**Instructions for the task**
From the records below, output exactly the lines running from the line containing "REGULAMIN (321, 723)" through the line containing "KOSZYK (557, 780)", and no others.

[Dataset items]
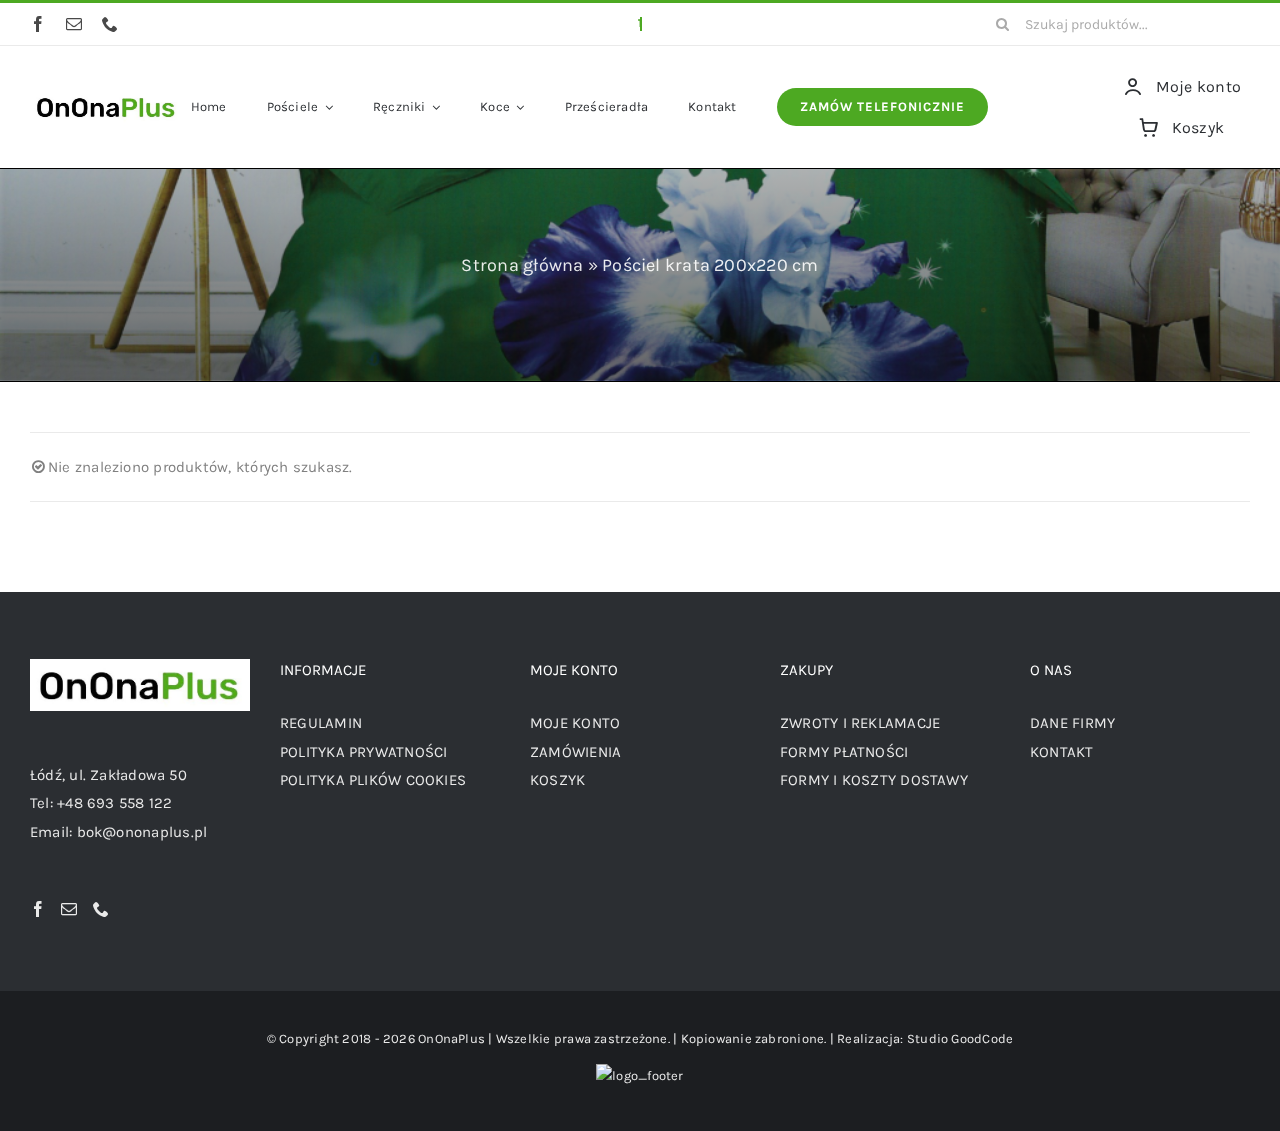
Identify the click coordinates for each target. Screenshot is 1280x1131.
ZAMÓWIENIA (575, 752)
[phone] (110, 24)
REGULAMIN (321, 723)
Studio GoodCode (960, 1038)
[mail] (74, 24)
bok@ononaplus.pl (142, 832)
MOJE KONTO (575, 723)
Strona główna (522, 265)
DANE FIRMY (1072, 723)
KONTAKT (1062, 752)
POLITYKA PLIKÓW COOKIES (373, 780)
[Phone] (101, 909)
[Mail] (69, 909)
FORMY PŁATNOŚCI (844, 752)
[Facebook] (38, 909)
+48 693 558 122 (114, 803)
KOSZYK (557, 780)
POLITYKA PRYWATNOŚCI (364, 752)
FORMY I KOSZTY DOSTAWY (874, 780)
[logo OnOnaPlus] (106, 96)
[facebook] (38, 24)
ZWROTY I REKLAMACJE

**Answer for the task**
REGULAMIN (321, 723)
Studio GoodCode (960, 1038)
[mail] (74, 24)
bok@ononaplus.pl (142, 832)
MOJE KONTO (575, 723)
Strona główna (522, 265)
DANE FIRMY (1072, 723)
KONTAKT (1062, 752)
POLITYKA PLIKÓW COOKIES (373, 780)
[Phone] (101, 909)
[Mail] (69, 909)
FORMY PŁATNOŚCI (844, 752)
[Facebook] (38, 909)
+48 693 558 122 (114, 803)
KOSZYK (557, 780)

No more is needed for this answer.